→ CONSIGNE DONNÉE A
Relevez toutes les dispositions de la Constitution ou du règlement du Sénat, avec leur article et leur alinéa, que cite le texte source.
→ CONSIGNE DONNÉE B
Répondez à ces questions d’après le texte source :
(i) Combien d’amendements ont vu leur discussion réservée à la fin du débat ?
(ii) Sur quels articles du projet de loi la priorité a-t-elle été demandée ?
(iii) Quand la conférence des présidents s’est-elle tenue, selon l’oratrice ?
→ CONSIGNE DONNÉE C
Traduisez en anglais cette phrase du texte source : « Pourtant, l’article 42, alinéa 7, de notre règlement prévoit expressément le droit d’intervention sur article, à quelque stade que ce soit de l’examen d’un projet ou d’une proposition de loi. »

++++ TEXTE SOURCE ++++

M. le président. L’ordre du jour appelle l’examen des conclusions de la commission mixte paritaire chargée d’élaborer un texte sur les dispositions restant en discussion du projet de loi portant réforme des retraites (texte de la commission mixte paritaire n° 60, rapport n° 59).

Rappel au règlement

 
Dossier législatif : projet de loi portant réforme des retraites
Discussion générale

M. le président. La parole est à Mme Nicole Borvo Cohen-Seat, pour un rappel au règlement.

Mme Nicole Borvo Cohen-Seat. Ce rappel au règlement porte sur l’organisation de nos travaux.

Je ne reviendrai pas sur la façon dont la discussion de ce projet de loi de réforme des retraites, injuste et impopulaire, a été émaillée de coups de force et de manœuvres destinés à accélérer l’adoption de ce texte.

La procédure accélérée a été engagée et, à l’Assemblée nationale, se sont produits les coups de force que l’on sait. Toutefois, je m’en tiendrai à ce qui s’est passé ici.

Au Sénat, dès le début de nos travaux, la discussion de 300 amendements – ceux qui visaient à présenter les propositions alternatives de l’opposition, notamment du groupe CRC-SPG, sur un autre financement taxant les revenus financiers et particuliers – fut réservée à la fin du débat.

Ensuite, la priorité fut demandée sur les articles 4, 5 et 6 du projet de loi concernant les bornes d’âge et la durée de cotisation, pour tenter de prendre de vitesse le mouvement social, quitte à ôter toute cohérence à la discussion du texte.

Plus tard encore, le vote bloqué, en vertu de l’article 44, alinéa 3, de la Constitution, fut imposé au Sénat pour clore au plus vite le débat, empêchant au passage toute discussion et tout vote sur les propositions précédemment réservées.

Enfin, la majorité sénatoriale, qui n’a pas été très prolixe durant la discussion, est sortie de son mutisme en conférence des présidents – c’était hier – pour violer expressément le règlement afin d’empêcher toute intervention sur les articles du texte issu de la commission mixte paritaire.

Pourtant, l’article 42, alinéa 7, de notre règlement prévoit expressément le droit d’intervention sur article, à quelque stade que ce soit de l’examen d’un projet ou d’une proposition de loi. L’article 42, alinéa 12, derrière lequel la majorité sénatoriale tente de s’abriter, ne concerne que la question du vote, ce dernier étant unique sur le texte issu d’une CMP.

Certes, chers collègues siégeant sur les travées de droite de cet hémicycle, vous êtes majoritaires au sein de la conférence des présidents, mais cela ne vous autorise pas à ne pas respecter les textes que vous avez vous-mêmes validés.

Ce énième coup de force masque mal une volonté de précipiter un débat qui met en mauvaise posture le Président de la République, puisque celui-ci a maintenant l’opinion contre lui.

Avec les membres de mon groupe, je m’oppose donc solennellement à l’autoritarisme du pouvoir exécutif et de sa majorité, qui porte un grave coup à la démocratie parlementaire. (Applaudissements sur les travées du groupe CRC-SPG et sur certaines travées du groupe socialiste.)

M. le président. Madame Borvo Cohen-Seat, avant que nous n’ouvrions la discussion générale, je voudrais apporter quelques précisions.

++++ LIGNES DE DONNÉES ++++

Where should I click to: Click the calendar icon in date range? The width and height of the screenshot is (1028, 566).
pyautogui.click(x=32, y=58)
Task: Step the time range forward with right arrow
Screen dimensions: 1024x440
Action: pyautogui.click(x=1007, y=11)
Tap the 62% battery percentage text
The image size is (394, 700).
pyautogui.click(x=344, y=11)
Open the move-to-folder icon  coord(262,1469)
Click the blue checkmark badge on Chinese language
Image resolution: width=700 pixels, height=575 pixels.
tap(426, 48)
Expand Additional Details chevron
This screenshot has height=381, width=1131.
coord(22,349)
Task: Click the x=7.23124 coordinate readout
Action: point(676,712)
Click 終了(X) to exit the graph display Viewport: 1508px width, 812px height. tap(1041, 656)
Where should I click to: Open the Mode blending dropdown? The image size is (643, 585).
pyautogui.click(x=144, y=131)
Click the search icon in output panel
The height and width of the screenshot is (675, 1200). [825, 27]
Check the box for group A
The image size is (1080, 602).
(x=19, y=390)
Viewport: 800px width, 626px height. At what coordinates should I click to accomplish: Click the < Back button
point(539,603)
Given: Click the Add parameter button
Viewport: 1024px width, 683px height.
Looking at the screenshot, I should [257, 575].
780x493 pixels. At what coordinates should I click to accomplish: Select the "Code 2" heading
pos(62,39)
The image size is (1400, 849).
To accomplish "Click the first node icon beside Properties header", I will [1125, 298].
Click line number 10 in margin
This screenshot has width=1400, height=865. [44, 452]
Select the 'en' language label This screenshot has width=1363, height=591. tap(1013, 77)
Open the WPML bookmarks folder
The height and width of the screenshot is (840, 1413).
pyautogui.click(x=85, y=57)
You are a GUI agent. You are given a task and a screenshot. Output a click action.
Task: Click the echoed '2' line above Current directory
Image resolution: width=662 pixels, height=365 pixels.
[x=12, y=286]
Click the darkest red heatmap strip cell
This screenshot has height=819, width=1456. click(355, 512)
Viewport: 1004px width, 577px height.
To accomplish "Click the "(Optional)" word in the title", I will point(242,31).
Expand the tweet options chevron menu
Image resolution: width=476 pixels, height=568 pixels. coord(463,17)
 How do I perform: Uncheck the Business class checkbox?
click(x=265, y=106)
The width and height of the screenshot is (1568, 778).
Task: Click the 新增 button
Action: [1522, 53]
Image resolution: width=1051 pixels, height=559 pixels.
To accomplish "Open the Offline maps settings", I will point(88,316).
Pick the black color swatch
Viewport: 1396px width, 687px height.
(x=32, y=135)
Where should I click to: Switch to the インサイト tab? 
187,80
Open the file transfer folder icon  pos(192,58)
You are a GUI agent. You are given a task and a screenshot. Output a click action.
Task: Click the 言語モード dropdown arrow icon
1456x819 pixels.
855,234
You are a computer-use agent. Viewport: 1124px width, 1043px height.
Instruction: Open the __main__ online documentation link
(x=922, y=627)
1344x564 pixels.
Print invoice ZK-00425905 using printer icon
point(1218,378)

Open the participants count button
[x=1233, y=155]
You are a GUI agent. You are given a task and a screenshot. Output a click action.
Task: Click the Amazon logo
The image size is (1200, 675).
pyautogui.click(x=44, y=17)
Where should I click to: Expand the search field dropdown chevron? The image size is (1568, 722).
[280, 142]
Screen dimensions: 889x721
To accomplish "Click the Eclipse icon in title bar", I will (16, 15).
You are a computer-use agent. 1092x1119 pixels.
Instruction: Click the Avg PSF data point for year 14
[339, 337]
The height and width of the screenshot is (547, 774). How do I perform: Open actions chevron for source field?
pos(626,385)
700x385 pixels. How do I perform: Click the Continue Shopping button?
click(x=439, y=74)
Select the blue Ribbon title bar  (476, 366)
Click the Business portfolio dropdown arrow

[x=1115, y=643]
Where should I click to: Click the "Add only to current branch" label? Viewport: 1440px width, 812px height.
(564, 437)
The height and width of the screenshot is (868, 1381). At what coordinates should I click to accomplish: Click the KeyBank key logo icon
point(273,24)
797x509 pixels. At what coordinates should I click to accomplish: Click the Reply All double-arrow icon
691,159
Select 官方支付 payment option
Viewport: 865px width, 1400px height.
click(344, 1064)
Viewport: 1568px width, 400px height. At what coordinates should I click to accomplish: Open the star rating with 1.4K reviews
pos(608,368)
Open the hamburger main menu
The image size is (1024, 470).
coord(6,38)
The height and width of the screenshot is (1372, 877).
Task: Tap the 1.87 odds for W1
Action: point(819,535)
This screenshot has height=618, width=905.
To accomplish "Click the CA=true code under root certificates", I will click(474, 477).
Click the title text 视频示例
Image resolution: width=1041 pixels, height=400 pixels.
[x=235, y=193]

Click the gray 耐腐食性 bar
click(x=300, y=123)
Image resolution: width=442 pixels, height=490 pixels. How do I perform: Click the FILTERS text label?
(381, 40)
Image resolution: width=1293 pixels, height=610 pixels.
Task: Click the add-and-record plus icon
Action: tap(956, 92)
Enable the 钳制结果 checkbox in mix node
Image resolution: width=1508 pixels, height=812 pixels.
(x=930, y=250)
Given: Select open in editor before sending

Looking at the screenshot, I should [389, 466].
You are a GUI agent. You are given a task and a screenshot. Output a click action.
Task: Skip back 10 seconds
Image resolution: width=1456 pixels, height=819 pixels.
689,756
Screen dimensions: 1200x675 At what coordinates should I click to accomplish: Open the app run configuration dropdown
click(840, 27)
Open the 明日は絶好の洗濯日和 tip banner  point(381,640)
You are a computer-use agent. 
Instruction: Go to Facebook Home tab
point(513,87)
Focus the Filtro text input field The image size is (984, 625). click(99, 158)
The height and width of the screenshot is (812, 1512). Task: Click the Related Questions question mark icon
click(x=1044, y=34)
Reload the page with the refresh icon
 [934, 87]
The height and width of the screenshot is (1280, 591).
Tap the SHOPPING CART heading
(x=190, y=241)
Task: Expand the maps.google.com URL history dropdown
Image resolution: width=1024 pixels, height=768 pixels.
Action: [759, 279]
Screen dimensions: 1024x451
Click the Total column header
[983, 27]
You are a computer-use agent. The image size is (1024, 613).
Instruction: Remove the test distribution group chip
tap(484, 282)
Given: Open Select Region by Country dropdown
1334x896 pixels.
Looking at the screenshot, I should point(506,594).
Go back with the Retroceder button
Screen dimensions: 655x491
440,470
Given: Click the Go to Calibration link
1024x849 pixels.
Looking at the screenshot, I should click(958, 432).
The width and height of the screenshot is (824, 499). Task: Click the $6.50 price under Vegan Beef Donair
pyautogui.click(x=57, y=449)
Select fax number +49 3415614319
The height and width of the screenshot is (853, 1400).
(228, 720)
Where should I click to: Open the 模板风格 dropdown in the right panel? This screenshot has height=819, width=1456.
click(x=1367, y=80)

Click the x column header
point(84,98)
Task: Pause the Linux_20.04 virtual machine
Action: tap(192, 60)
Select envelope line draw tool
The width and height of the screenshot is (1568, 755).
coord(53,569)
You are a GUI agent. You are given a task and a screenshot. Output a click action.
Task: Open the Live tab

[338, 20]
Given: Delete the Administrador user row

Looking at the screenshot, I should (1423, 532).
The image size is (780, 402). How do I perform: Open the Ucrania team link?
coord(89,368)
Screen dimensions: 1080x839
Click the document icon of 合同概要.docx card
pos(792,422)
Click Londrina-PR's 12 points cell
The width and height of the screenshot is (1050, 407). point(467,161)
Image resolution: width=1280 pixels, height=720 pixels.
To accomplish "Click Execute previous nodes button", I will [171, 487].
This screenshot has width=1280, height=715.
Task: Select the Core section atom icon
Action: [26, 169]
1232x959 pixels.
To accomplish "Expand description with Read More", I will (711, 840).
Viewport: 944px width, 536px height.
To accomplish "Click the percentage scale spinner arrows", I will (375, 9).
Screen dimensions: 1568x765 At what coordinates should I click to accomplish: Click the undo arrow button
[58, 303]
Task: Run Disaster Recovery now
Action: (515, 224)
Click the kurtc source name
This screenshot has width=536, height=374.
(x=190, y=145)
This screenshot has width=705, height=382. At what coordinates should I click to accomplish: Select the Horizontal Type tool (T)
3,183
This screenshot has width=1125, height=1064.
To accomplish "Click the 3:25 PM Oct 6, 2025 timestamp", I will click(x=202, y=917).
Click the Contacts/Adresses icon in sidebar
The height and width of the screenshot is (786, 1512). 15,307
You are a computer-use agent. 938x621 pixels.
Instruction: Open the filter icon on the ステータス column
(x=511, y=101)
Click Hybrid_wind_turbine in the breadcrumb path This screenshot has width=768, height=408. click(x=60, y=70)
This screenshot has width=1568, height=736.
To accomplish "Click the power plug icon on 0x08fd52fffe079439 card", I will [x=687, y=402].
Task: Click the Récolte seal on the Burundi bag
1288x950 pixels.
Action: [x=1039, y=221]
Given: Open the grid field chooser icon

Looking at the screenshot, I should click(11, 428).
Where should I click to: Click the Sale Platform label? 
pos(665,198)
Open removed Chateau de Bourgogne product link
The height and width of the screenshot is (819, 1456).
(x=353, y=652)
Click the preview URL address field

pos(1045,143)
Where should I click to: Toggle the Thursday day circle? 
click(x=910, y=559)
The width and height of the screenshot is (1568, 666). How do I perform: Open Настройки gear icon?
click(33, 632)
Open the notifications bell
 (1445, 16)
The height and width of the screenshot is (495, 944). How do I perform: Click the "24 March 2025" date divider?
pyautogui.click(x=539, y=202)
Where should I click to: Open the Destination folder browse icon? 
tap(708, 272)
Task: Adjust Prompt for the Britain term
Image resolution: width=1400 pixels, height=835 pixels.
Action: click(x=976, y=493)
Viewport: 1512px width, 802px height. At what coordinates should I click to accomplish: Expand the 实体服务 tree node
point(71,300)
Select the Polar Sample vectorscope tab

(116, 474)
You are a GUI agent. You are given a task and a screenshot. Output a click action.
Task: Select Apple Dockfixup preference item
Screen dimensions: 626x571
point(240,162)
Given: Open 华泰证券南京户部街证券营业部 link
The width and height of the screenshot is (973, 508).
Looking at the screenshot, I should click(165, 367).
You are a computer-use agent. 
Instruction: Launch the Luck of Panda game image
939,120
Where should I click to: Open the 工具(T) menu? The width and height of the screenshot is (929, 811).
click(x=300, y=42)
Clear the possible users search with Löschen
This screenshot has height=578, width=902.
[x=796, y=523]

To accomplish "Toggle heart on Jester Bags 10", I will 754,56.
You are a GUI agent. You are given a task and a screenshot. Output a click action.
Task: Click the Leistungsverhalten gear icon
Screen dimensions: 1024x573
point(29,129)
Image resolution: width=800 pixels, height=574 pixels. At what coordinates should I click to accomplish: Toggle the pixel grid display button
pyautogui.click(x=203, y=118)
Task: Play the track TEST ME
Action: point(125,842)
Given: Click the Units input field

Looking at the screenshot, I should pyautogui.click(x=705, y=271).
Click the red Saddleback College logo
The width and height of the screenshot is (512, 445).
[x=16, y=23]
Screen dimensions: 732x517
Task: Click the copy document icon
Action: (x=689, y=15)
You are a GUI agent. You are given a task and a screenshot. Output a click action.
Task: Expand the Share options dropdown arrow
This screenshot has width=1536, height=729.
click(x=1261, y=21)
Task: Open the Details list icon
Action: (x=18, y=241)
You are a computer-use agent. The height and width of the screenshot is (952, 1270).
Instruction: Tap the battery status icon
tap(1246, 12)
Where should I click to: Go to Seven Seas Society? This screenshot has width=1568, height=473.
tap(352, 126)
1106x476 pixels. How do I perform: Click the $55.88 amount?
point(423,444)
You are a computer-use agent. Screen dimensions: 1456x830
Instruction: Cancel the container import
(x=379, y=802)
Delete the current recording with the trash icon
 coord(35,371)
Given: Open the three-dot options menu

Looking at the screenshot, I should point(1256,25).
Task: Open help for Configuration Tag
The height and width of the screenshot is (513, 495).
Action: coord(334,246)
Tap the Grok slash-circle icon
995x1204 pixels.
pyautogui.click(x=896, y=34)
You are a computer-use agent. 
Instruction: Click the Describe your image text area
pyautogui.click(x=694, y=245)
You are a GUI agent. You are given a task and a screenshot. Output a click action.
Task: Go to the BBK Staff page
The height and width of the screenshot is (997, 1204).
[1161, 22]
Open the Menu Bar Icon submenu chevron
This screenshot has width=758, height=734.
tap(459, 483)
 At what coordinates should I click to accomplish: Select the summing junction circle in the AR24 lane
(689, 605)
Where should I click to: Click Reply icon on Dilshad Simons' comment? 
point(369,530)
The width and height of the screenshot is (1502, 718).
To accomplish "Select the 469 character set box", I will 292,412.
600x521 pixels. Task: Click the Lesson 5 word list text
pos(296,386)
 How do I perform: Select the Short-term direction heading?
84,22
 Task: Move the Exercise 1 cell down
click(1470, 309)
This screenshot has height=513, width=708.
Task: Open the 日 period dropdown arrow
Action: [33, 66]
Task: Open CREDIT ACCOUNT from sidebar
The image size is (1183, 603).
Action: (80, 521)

++++

→ RÉPONSE CORRECTE A
- Article 44, alinéa 3, de la Constitution
- Article 42, alinéa 7, du règlement
- Article 42, alinéa 12, du règlement

→ RÉPONSE CORRECTE B
(i) 300 amendements.
(ii) Sur les articles 4, 5 et 6.
(iii) La veille (« c’était hier »).

→ RÉPONSE CORRECTE C
However, Article 42, paragraph 7, of our Rules of Procedure expressly provides for the right to speak on an article at any stage of the examination of a government bill or a private member's bill.